- **INSTRUCTIONS TO FOLLOW**
Having found the line that contains "How do I perform: Refresh", please retype only it and every line after it up to the end of the entries, exactly as written.

- **DATA IN THIS EXERCISE**

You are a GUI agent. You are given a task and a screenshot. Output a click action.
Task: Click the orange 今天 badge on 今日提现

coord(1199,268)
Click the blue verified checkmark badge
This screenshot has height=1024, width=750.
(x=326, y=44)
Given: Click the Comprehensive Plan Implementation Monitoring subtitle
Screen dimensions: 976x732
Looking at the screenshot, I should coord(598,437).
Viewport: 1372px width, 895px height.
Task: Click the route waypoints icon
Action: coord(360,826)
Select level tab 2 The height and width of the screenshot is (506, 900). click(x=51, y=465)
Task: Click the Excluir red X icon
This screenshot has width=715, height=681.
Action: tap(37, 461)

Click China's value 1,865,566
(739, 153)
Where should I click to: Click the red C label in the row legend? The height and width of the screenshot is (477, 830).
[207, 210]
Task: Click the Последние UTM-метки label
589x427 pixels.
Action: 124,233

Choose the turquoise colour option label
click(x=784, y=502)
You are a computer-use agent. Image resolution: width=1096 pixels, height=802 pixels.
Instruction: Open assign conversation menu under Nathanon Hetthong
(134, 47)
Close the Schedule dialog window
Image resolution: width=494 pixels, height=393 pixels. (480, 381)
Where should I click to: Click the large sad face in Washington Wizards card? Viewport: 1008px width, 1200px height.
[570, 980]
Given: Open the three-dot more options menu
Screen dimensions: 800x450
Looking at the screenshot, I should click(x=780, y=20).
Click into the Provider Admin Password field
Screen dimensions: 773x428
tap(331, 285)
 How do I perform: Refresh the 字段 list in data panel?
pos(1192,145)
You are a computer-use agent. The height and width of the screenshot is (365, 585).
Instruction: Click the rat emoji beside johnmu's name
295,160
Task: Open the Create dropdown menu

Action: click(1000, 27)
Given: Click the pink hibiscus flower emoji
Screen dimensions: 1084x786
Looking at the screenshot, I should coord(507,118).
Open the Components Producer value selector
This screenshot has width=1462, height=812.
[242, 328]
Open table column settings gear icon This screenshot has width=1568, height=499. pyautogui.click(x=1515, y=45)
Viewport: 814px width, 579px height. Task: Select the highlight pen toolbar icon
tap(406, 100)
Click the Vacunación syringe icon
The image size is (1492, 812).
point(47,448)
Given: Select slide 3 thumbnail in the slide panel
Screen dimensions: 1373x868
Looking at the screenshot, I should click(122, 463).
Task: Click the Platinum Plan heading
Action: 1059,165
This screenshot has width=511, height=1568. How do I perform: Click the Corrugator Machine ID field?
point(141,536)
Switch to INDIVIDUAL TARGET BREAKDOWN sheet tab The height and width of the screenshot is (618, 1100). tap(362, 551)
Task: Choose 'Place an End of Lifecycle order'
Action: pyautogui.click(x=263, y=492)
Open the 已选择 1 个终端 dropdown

- **REPLY TO THE EXERCISE**
 How do I perform: Refresh the 字段 list in data panel?
pos(1192,145)
You are a computer-use agent. The height and width of the screenshot is (365, 585).
Instruction: Click the rat emoji beside johnmu's name
295,160
Task: Open the Create dropdown menu

Action: click(1000, 27)
Given: Click the pink hibiscus flower emoji
Screen dimensions: 1084x786
Looking at the screenshot, I should coord(507,118).
Open the Components Producer value selector
This screenshot has width=1462, height=812.
[242, 328]
Open table column settings gear icon This screenshot has width=1568, height=499. pyautogui.click(x=1515, y=45)
Viewport: 814px width, 579px height. Task: Select the highlight pen toolbar icon
tap(406, 100)
Click the Vacunación syringe icon
The image size is (1492, 812).
point(47,448)
Given: Select slide 3 thumbnail in the slide panel
Screen dimensions: 1373x868
Looking at the screenshot, I should click(122, 463).
Task: Click the Platinum Plan heading
Action: 1059,165
This screenshot has width=511, height=1568. How do I perform: Click the Corrugator Machine ID field?
point(141,536)
Switch to INDIVIDUAL TARGET BREAKDOWN sheet tab The height and width of the screenshot is (618, 1100). tap(362, 551)
Task: Choose 'Place an End of Lifecycle order'
Action: pyautogui.click(x=263, y=492)
Open the 已选择 1 个终端 dropdown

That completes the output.